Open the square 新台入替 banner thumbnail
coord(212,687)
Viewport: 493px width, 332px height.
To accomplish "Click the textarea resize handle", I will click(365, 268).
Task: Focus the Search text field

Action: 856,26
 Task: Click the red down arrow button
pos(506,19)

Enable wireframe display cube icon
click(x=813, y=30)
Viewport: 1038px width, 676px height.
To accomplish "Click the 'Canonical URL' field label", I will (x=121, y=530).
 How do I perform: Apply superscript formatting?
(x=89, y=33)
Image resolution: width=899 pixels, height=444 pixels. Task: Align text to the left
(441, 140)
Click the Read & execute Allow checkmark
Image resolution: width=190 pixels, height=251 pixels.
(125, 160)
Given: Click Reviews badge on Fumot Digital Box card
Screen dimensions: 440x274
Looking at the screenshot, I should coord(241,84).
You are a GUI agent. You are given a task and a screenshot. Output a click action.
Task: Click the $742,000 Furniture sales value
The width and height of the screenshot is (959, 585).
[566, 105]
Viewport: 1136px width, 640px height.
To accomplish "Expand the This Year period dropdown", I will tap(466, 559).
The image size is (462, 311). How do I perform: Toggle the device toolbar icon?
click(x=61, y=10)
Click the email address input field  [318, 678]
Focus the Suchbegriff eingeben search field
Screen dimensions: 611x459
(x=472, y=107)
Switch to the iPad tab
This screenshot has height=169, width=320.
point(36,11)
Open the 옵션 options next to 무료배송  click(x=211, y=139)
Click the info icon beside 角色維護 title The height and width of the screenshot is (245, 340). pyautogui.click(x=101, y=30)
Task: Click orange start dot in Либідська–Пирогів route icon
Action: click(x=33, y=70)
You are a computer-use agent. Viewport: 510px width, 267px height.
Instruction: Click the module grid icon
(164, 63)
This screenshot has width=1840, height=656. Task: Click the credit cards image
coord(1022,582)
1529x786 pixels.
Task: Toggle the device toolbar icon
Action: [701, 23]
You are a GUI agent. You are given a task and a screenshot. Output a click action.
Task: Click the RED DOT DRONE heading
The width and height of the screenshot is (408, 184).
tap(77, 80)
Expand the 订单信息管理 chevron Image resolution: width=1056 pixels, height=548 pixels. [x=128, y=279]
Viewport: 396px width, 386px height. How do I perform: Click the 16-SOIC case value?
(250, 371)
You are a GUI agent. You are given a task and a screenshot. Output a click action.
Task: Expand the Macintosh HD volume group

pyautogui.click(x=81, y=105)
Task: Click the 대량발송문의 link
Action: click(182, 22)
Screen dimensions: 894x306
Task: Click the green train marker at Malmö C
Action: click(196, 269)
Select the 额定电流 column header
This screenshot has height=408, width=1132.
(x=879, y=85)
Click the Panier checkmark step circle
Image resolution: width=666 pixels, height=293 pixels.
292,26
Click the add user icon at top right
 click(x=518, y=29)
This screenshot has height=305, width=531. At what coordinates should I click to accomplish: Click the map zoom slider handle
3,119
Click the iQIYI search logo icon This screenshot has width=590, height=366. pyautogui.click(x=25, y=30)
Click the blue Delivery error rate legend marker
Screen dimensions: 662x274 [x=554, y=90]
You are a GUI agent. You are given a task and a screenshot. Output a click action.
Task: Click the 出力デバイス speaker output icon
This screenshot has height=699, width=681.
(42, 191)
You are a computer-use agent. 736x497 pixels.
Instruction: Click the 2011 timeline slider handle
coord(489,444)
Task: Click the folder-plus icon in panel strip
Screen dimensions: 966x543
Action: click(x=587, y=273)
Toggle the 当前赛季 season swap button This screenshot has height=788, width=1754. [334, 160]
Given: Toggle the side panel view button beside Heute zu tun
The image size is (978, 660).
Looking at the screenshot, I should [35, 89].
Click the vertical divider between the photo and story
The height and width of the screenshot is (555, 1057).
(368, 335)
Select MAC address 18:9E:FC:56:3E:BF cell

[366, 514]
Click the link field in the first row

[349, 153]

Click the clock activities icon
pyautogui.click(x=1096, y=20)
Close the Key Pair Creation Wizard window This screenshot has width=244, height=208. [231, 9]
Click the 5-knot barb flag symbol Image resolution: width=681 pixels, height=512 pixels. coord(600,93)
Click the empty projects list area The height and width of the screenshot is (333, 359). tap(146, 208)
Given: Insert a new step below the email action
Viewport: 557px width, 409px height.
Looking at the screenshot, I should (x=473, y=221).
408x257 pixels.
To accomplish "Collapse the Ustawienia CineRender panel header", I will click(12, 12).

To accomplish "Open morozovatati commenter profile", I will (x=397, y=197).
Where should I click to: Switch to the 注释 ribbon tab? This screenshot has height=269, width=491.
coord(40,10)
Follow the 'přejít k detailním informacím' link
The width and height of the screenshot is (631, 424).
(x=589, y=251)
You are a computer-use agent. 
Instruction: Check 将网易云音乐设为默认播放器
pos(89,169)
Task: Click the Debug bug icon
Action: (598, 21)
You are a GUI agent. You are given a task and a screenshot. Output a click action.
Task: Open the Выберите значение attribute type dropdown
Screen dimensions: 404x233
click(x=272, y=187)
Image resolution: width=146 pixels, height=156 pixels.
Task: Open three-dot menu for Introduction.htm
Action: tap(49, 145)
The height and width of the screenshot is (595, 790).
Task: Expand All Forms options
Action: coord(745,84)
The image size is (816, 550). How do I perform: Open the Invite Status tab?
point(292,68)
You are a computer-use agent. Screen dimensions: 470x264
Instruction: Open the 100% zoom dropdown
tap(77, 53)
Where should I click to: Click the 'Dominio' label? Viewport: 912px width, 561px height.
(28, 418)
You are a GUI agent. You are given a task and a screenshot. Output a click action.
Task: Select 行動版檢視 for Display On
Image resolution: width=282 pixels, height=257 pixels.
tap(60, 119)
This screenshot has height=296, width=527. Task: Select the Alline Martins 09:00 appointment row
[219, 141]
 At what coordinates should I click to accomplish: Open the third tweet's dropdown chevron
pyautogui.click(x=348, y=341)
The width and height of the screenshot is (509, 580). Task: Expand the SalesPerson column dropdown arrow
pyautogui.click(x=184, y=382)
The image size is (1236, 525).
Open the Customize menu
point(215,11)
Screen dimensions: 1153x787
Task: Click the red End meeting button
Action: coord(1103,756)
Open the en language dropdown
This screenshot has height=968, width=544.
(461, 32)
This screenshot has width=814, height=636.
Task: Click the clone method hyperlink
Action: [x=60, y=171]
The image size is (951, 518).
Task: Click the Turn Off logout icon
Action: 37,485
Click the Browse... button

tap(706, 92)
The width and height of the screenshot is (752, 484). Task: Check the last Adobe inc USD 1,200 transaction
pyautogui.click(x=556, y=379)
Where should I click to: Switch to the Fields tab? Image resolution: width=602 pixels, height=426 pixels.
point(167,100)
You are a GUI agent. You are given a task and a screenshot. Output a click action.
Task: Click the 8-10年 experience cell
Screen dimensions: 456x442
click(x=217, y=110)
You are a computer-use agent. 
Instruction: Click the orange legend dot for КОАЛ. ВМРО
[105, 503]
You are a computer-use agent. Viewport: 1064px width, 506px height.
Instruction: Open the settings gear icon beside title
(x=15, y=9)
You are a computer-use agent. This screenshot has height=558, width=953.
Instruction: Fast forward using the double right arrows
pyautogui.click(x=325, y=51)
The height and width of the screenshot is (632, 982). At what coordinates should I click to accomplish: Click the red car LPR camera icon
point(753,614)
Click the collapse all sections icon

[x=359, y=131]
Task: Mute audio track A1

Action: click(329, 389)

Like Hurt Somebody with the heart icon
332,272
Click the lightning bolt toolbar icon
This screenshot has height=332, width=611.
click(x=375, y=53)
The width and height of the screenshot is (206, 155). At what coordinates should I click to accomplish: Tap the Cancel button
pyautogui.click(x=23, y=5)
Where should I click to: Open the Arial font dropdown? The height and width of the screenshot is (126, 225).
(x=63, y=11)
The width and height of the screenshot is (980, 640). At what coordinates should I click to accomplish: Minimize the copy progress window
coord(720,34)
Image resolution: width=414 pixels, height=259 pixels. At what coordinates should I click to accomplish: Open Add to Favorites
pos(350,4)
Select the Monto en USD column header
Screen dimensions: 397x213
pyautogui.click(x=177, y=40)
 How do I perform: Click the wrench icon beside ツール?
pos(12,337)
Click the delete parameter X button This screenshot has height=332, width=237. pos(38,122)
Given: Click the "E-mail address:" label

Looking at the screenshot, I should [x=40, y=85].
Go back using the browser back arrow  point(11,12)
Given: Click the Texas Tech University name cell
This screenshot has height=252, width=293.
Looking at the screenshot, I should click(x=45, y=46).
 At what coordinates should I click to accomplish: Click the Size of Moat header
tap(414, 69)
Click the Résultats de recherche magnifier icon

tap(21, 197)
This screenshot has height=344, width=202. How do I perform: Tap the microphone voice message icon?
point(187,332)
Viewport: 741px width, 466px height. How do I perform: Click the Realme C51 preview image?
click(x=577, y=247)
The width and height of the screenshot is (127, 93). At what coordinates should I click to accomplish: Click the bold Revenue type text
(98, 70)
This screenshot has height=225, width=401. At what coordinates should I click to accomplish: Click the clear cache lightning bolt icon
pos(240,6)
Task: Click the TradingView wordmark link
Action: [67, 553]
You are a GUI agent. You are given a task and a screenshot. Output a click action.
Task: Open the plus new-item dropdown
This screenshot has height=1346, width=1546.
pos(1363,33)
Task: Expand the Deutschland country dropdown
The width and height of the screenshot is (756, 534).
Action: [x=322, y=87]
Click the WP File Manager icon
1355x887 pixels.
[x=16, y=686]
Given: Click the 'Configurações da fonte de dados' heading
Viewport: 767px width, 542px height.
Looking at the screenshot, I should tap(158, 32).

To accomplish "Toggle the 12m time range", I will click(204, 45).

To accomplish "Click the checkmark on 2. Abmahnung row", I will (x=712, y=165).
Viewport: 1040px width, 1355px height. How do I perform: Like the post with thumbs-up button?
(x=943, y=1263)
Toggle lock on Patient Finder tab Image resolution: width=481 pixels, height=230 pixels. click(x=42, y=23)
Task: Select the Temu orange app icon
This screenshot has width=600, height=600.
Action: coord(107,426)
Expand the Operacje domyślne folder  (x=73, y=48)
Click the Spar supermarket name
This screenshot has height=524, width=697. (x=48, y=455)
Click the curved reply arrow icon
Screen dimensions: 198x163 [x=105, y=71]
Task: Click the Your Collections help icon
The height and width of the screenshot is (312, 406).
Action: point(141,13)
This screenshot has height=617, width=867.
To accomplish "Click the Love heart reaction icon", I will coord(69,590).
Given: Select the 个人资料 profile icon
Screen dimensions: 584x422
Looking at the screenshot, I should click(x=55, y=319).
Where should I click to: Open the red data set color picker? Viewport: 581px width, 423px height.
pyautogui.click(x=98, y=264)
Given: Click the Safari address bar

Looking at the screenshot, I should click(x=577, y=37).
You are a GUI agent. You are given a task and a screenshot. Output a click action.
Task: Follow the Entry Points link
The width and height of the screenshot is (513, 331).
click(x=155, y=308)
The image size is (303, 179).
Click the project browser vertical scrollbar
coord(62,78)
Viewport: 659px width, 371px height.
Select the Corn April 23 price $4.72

# EXERCISE AIM
All lines from the one that contains "Viewport: 767px width, 542px height." to the end of the records above are to be copied exactly; leave out the rest.

# TASK OUTPUT
Viewport: 767px width, 542px height.
Looking at the screenshot, I should tap(158, 32).

To accomplish "Toggle the 12m time range", I will click(204, 45).

To accomplish "Click the checkmark on 2. Abmahnung row", I will (x=712, y=165).
Viewport: 1040px width, 1355px height. How do I perform: Like the post with thumbs-up button?
(x=943, y=1263)
Toggle lock on Patient Finder tab Image resolution: width=481 pixels, height=230 pixels. click(x=42, y=23)
Task: Select the Temu orange app icon
This screenshot has width=600, height=600.
Action: coord(107,426)
Expand the Operacje domyślne folder  (x=73, y=48)
Click the Spar supermarket name
This screenshot has height=524, width=697. (x=48, y=455)
Click the curved reply arrow icon
Screen dimensions: 198x163 [x=105, y=71]
Task: Click the Your Collections help icon
The height and width of the screenshot is (312, 406).
Action: point(141,13)
This screenshot has height=617, width=867.
To accomplish "Click the Love heart reaction icon", I will coord(69,590).
Given: Select the 个人资料 profile icon
Screen dimensions: 584x422
Looking at the screenshot, I should click(x=55, y=319).
Where should I click to: Open the red data set color picker? Viewport: 581px width, 423px height.
pyautogui.click(x=98, y=264)
Given: Click the Safari address bar

Looking at the screenshot, I should click(x=577, y=37).
You are a GUI agent. You are given a task and a screenshot. Output a click action.
Task: Follow the Entry Points link
The width and height of the screenshot is (513, 331).
click(x=155, y=308)
The image size is (303, 179).
Click the project browser vertical scrollbar
coord(62,78)
Viewport: 659px width, 371px height.
Select the Corn April 23 price $4.72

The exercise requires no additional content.